Il Drago Alato a Magré (Lavarone) in Trentino, monumentale scultura lignea memoria di un disastro
Vaia è il nome con cui è passato alla storia un disastroso sconvolgimento meteorologico che nell’ottobre del 2018 ha lasciato ferite profonde in Trentino, dove ancora trema il sangue nelle vene dei testimoni al pensiero di quella violentissima tempesta e dei furibondi venti che stracciarono dal suolo enormi quantità di alberi proiettandoli in un folle volo capace di evocare l’Apocalisse: un trauma dal quale la volenterosa gente del posto ha voluto riprendersi presto con sacrificio ma anche velocità d’intervento, con un’azione collettiva alla quale ha partecipato il mondo dell’arte, tramite la creazione di un’opera monumentale capace di strabiliare ogni visitatore, il Drago Alato, scultura lignea che il suo autore Marco Martalar ha stagliato su un rilievo di Magré che si sporge sul panorama incantevole dell’Alpe Cimbra.

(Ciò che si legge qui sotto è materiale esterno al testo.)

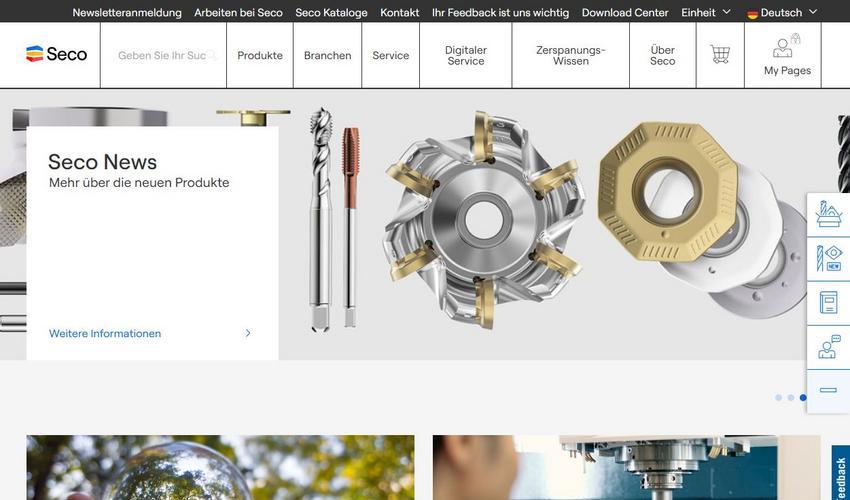This screenshot has width=850, height=500.
Task: Click the search input field
Action: tap(164, 55)

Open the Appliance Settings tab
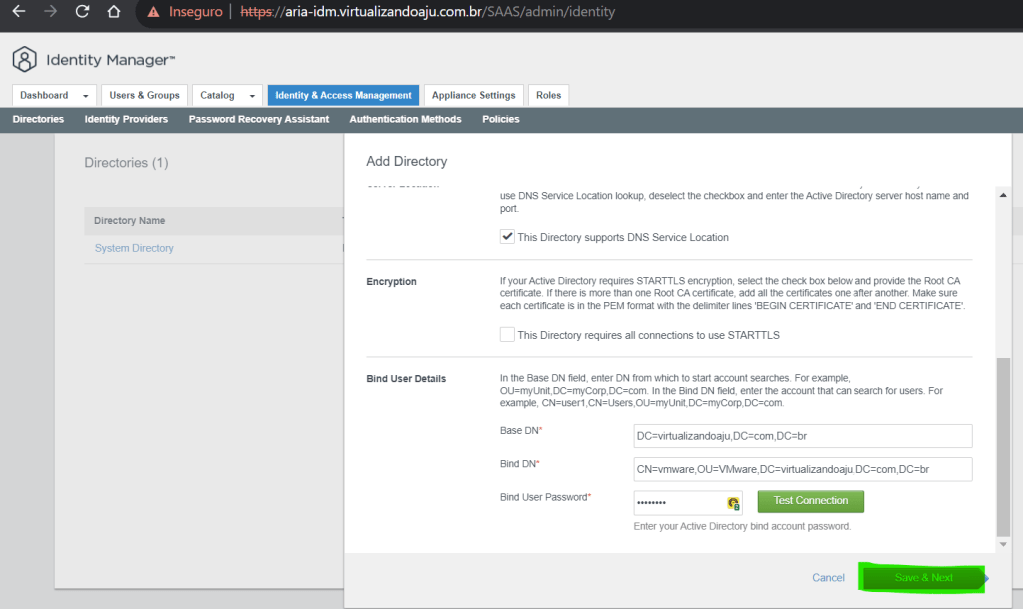(x=474, y=95)
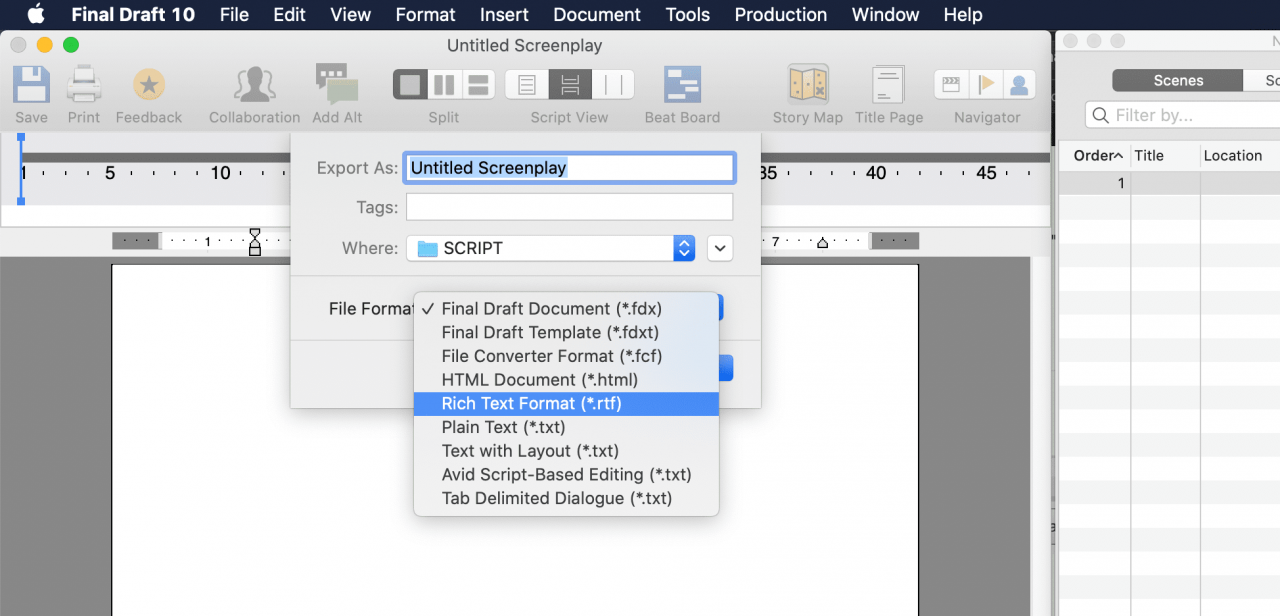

Iniziativa e collocazione non casuali, poiché già in partenza il Trentino è la regione d’Italia in cui la creatività si sposa maggiormente con le ragioni della Natura, come testimonia il primato di esposizioni d’arte en plein air, una delle quali, tra le più suggestive in assoluto, si trova proprio nel comune di Lavarone del quale Magré è una frazione, titolare dell’allestimento Il Respiro degli Alberi, frutto della sensibilità dell’amministrazione locale oggi ben guidata da Isacco Corradi, attivissima sotto l’aspetto culturale.
In questo contesto Martalar ha deciso di riportare la bellezza facendola risorgere dalla distruzione stessa, usando per l’opera “l’abete bianco più alto d’Europa morto proprio a Lavarone nel novembre del 2018 a seguito di Vaia”, come riportato dal sito TrentinoCultura del Dipartimento Cultura, Turismo, Promozione e Sport (https://www.cultura.trentino.it/Tour-virtuale-nei-tesori-del-Trentino/Il-Drago-in-legno-piu-grande-d-Europa), aggiungendo che “il legno utilizzato per la realizzazione dell’opera non è stato trattato e proprio per questo motivo il possente Drago col passare del tempo e degli anni a poco a poco scomparirà sposando appieno la filosofia dello scultore legata al concetto naturale di morte e decomposizione”.
Il risultato è una scultura alta più di 6 metri e lunga 7 composta da una copiosa serie di lunghe liste legnose fissate dalla severità del ferro, tese tutte a comporre continue onde che rendono sinuoso e scattante ogni volume, come saettanti fasci di nervi scoperti visibili grazie a una scarnificazione non violenta ma certamente metaforica.
L’opera riesce nell’intento ossimorico di trasmettere l’idea di una lunga e meditata preparazione progettuale della materia, quasi di impianto architettonico, ma al tempo stesso giunge potente all’animo dell’osservatore un’urgenza fibrillante dell’autore dal carattere istintivo, come se si trattasse di un ready made spinto da tormento michelangiolesco.
Un capolavoro di grazia e intelletto con la rara virtù di arrivare a tutti gli osservatori, ciascuno con i propri strumenti cognitivi ma tutti accomunati dal monito di quello sfogo degli elementi che ci ha resi ancora una volta collettività, sia pure con il solo nodo di uno sguardo.